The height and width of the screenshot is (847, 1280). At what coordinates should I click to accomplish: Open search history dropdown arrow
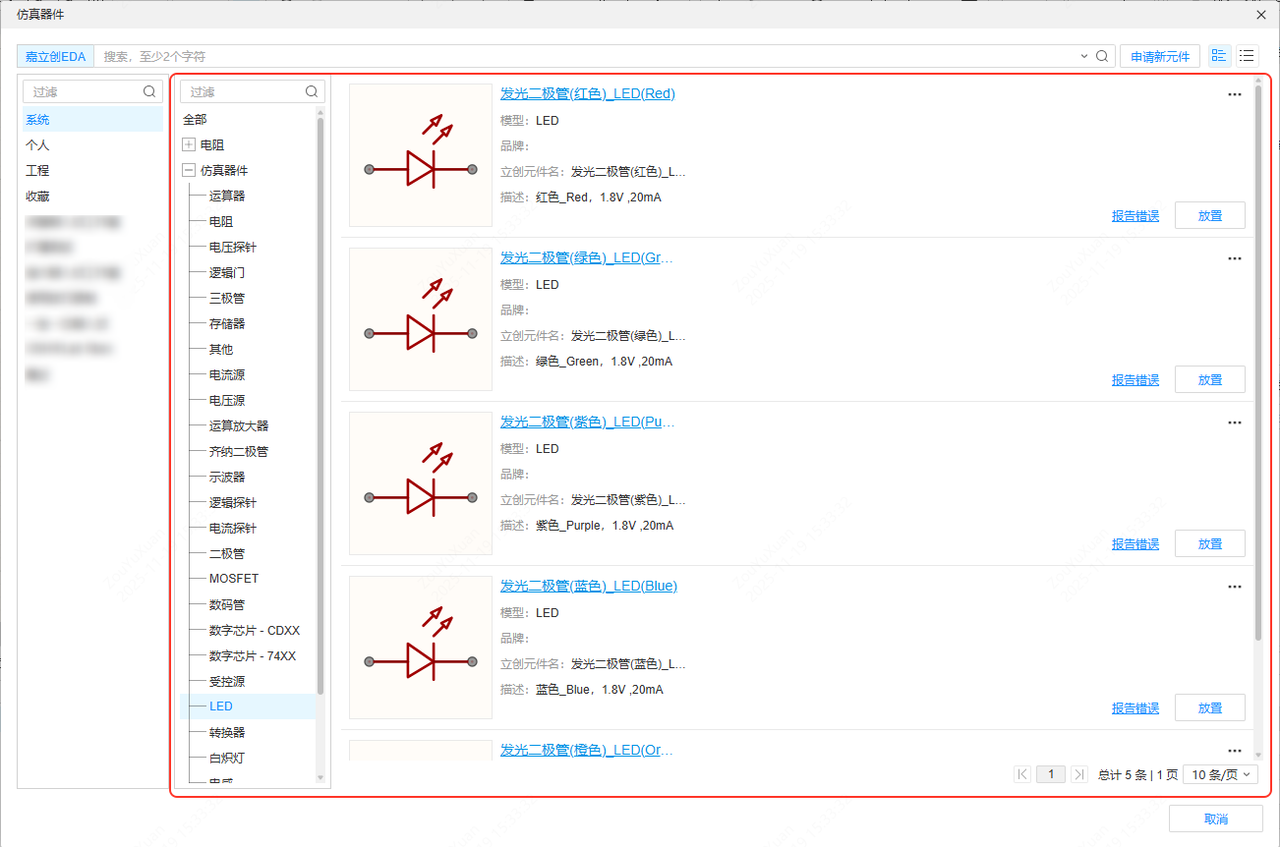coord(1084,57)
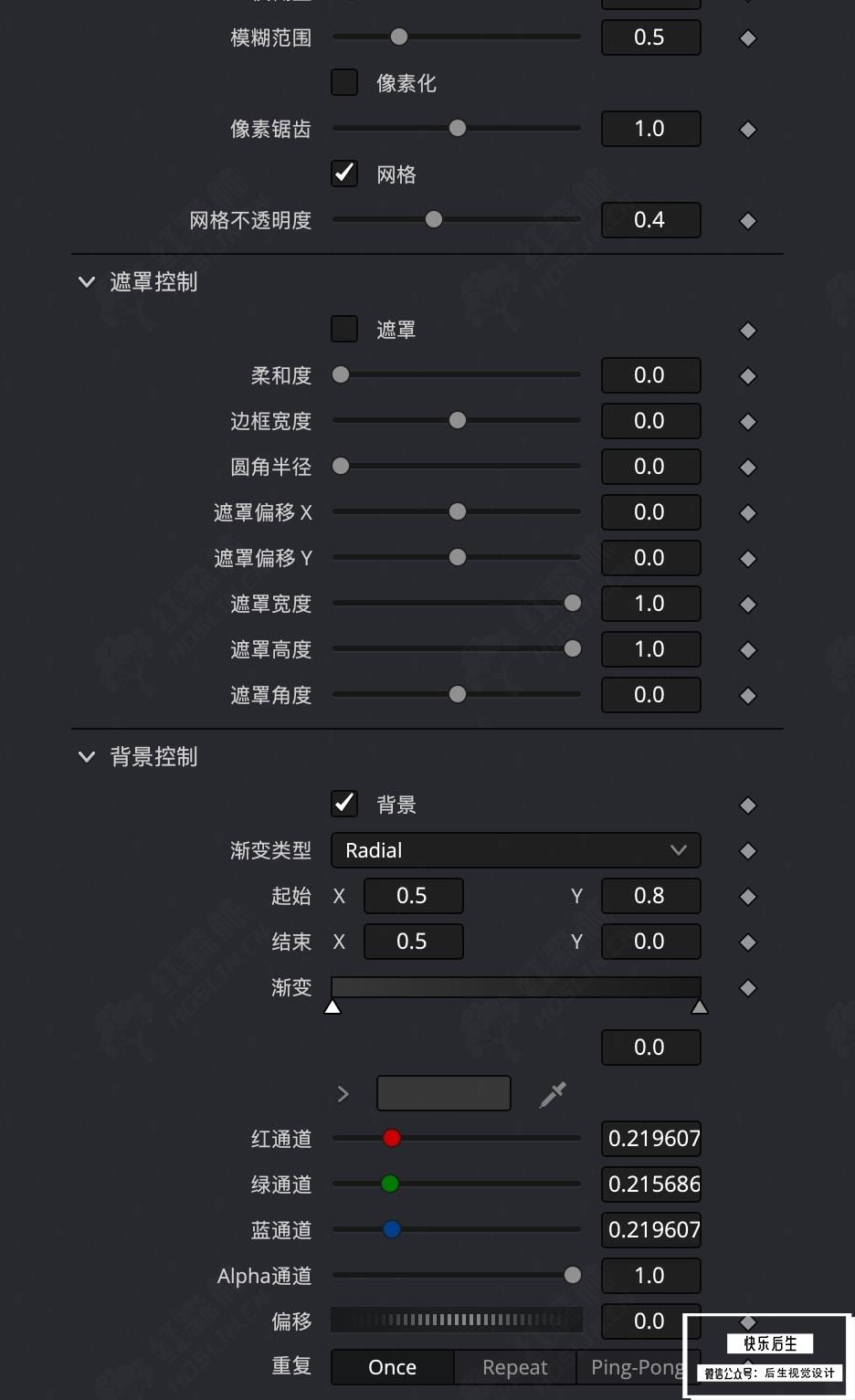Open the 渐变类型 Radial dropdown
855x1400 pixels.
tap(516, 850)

What you will do: The entries are to be written out in full and exactly, apart from the pictures.

Solution to this problem:
The height and width of the screenshot is (847, 1280). At what coordinates should I click to accomplish: Open search history dropdown arrow
coord(1084,57)
Open the 渐变类型 Radial dropdown
855x1400 pixels.
tap(516, 850)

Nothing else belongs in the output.